Lady J released her first studio album in 2013, titled Picture of a Man.

From 2014 to 2015, Our Lady J performed as a guest musician on RuPaul’s Drag Race seasons 6 and 7.

In 2014, Our Lady J coached Andrew Garfield for Arcade Fire's music video, "We Exist". The video is described by Arcade Fire as telling “the story of a young person’s struggle with gender identity,” depicting Garfield as a gender-nonconforming person who is assaulted at a bar, but later finds acceptance at an Arcade Fire concert.

TV and film career 
In 2014, Joey Soloway hired Our Lady J as a staff writer for the hit series Transparent, making Lady J the first out trans person to be hired into a Hollywood writers' room. Lady J's episode, "If I Were a Bell", drew international critical acclaim for its authentic portrayal of a trans childhood. During her four seasons working on the series, Lady J was promoted from staff writer to story editor, to co-producer, and then to producer.
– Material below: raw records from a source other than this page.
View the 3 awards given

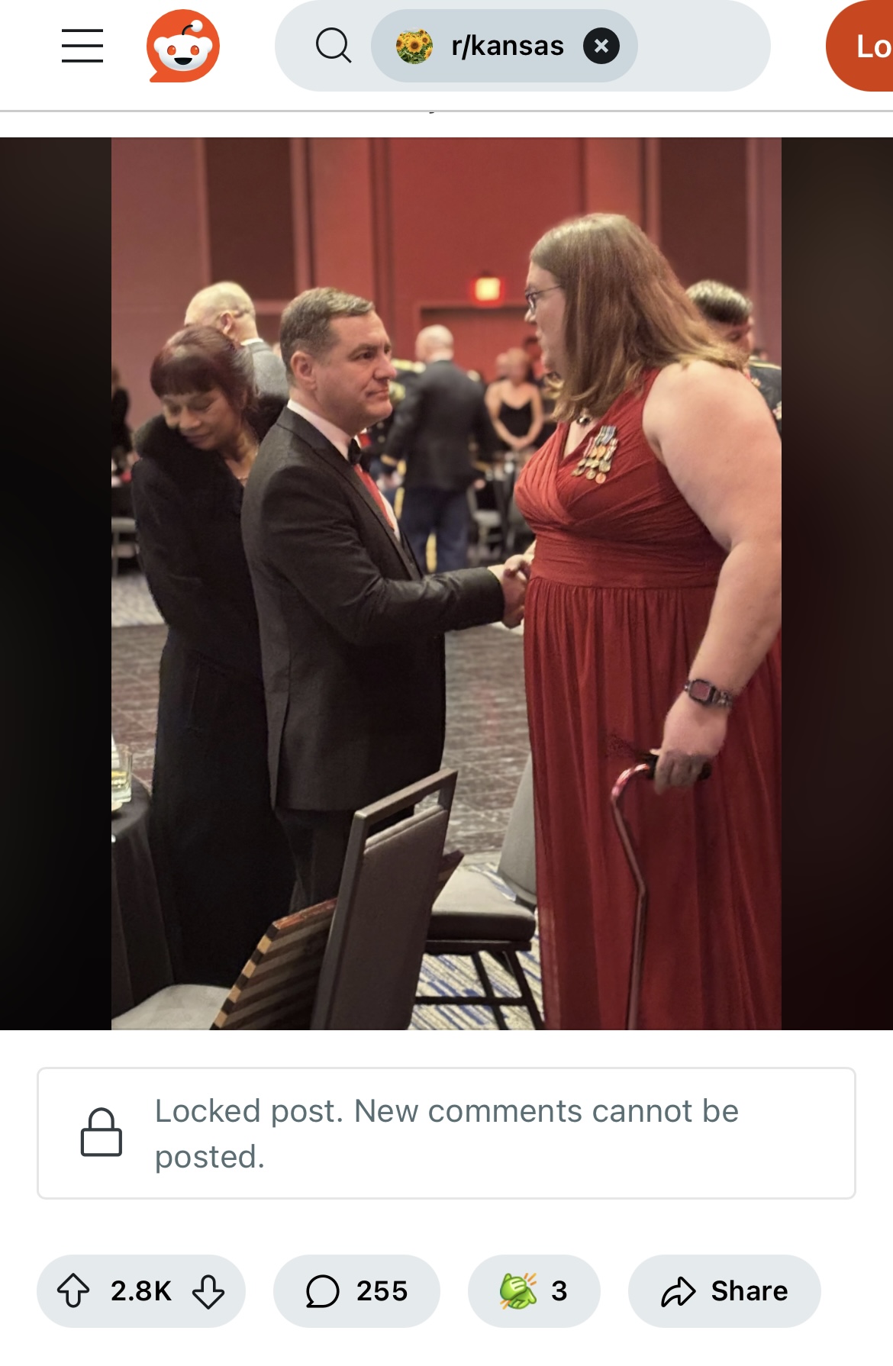click(x=534, y=1291)
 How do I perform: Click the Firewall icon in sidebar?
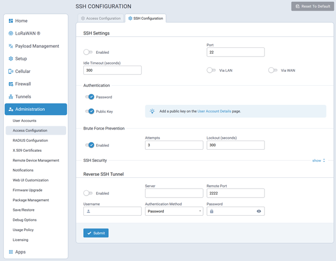pos(11,84)
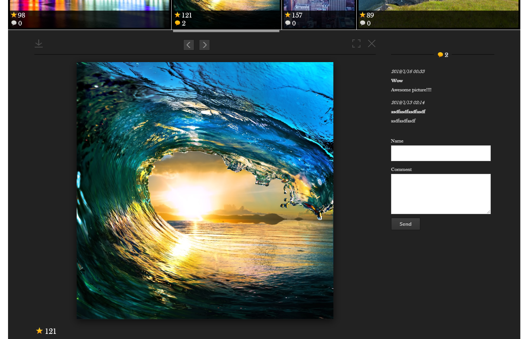Advance to next image with right arrow
This screenshot has width=528, height=339.
[204, 45]
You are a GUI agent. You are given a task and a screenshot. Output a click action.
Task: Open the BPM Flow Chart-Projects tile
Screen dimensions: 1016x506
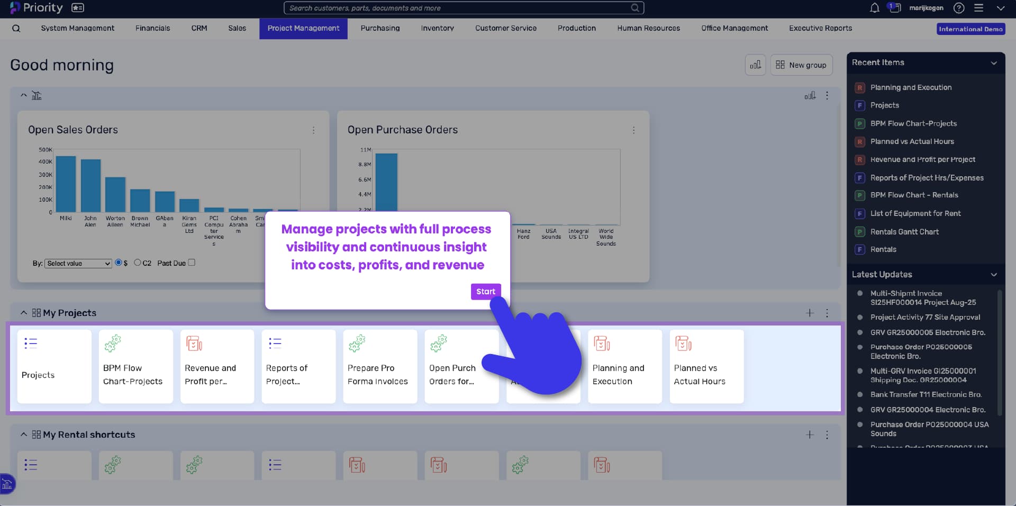[x=135, y=366]
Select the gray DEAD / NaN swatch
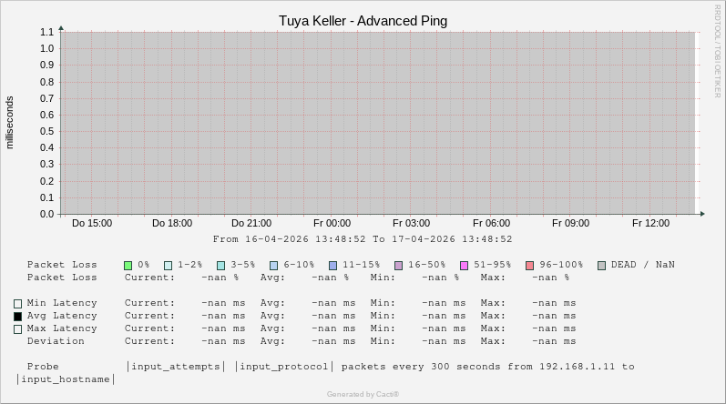 [601, 266]
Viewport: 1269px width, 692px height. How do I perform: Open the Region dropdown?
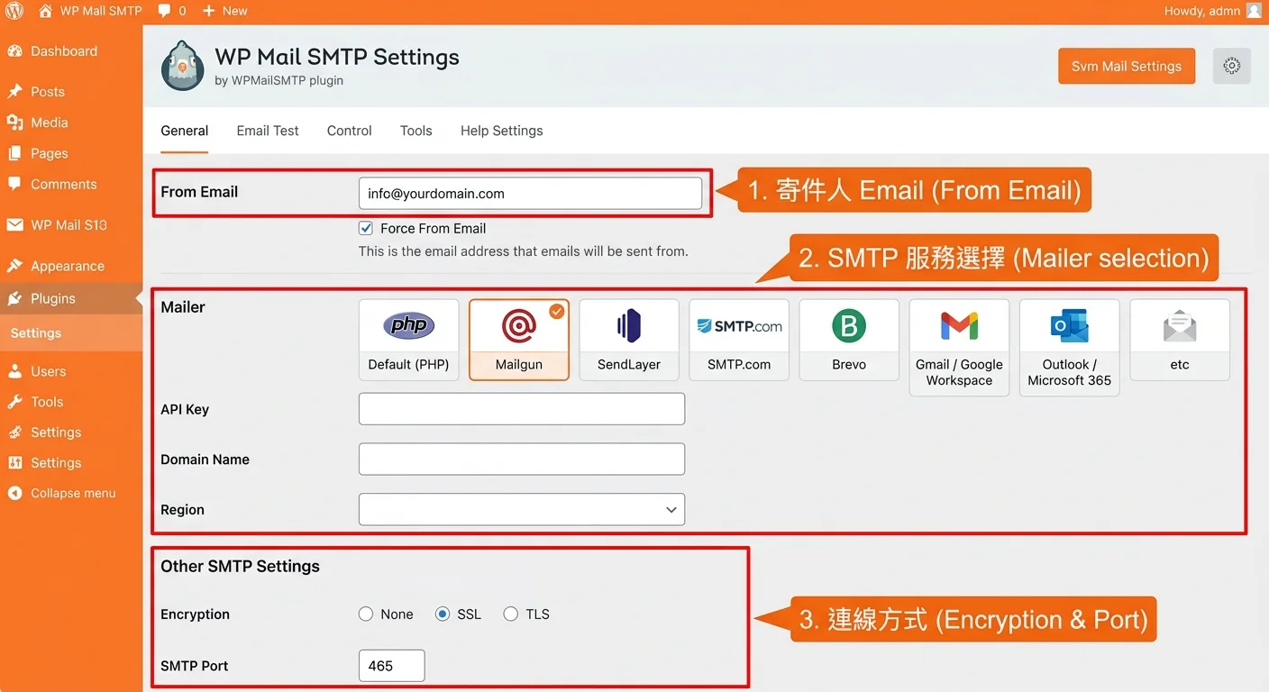[x=521, y=509]
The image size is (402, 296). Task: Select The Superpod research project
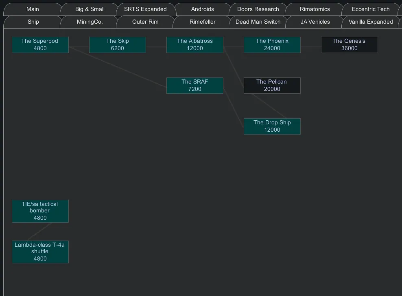click(40, 45)
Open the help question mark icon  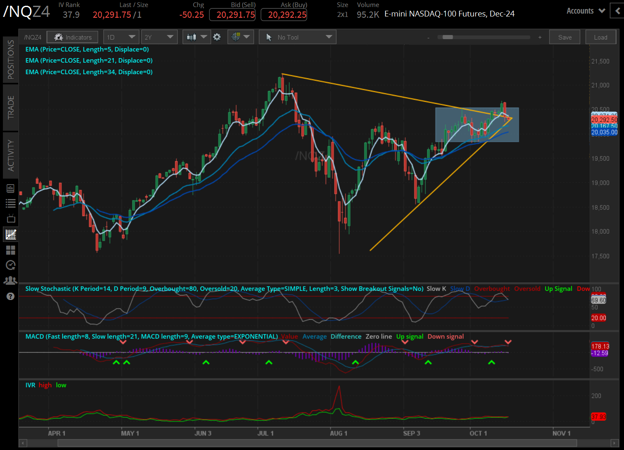tap(10, 296)
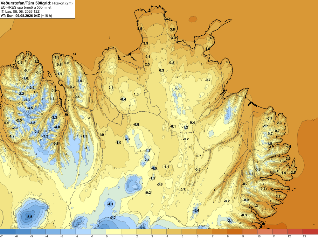Screen dimensions: 318x238
Task: Click the 3.9 coastal temperature label
Action: (x=146, y=43)
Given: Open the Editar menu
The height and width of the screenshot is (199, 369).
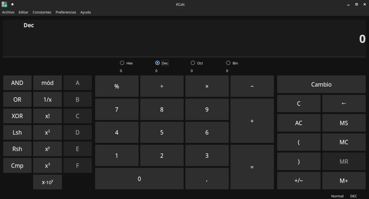Looking at the screenshot, I should point(23,12).
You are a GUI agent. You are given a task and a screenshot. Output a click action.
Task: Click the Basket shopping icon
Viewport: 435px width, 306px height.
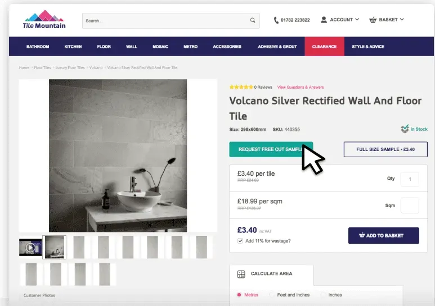[x=373, y=20]
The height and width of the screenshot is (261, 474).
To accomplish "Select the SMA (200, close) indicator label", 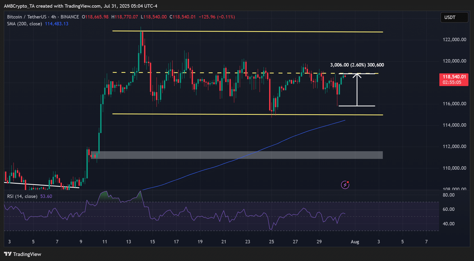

In 2017, Ryan Murphy hired Lady J to write and produce the television show Pose. Lady J's contributions to the HIV/AIDS storylines went on to become the center of both critical and audience acclaim.

On two seasons of Transparent and on all three seasons of Pose, Lady J made on-screen musical cameo appearances, performing with Billy Porter, MJ Rodriguez, Patti Lupone, and Sandra Bernhard.

In 2020, New Regency teamed with Our Lady J to develop a pilot based on the life of Dante "Tex" Gill, called Rub & Tug. The story had previously been set up as a feature film with Scarlett Johansson attached, but after outcry from the LGBTQ+ community, Johansson left the project and Lady J was brought on to reimagine the story with authentic casting.

In 2022, Lady J continued her collaboration with Ryan Murphy by writing an episode for season two of American Horror Stories. She then went on to executive produce and write season eleven of American Horror Story, entitled NYC. Our Lady J made her directorial debut on AHS: NYC episode nine, "Requiem 1981/1987: Part 1".

In late 2022, it was announced that Our Lady J would develop a comedy series at Hulu with comedians Holmes and Caleb Hearons, on which Lady J will serve as executive producer and showrunner.

Personal life and activism 
Our Lady J was born in Chambersburg, Pennsylvania in 1978, growing up in an Amish and Mennonite community. She attended Interlochen Center for the Arts from 1994 to 1996, studying in classical piano and composition during her junior and senior years of high school.

In 2004, Our Lady J came out as transgender and adopted the name "Our Lady J" as a nod to Jean Genet's subversive novel, Our Lady of the Flowers.

In 2008, Our Lady J garnered the attention of Dolly Parton by performing her songs, and the two struck up a friendship. In 2010, Parton helped fund Lady J's top surgery, along with Jake Shears, Rosie O'Donnell, Margaret Cho, Tori Amos and others.

In 2009, Our Lady J became the subject of tabloid fodder for her relationship with actor Daniel Radcliffe. The two were featured in Out discussing their friendship and careers.

During Lady J's first appearance on RuPaul's Drag Race in 2014, RuPaul drew public criticism for using the term "she-male", quickly starting a firestorm about trans-inclusive language within the LGBTQ community. In an article for The Huffington Post, Our Lady J defended RuPaul, saying "As an artist, I love language, and I cherish free speech. Drag is punk and should never be subjected to politically correct ideals."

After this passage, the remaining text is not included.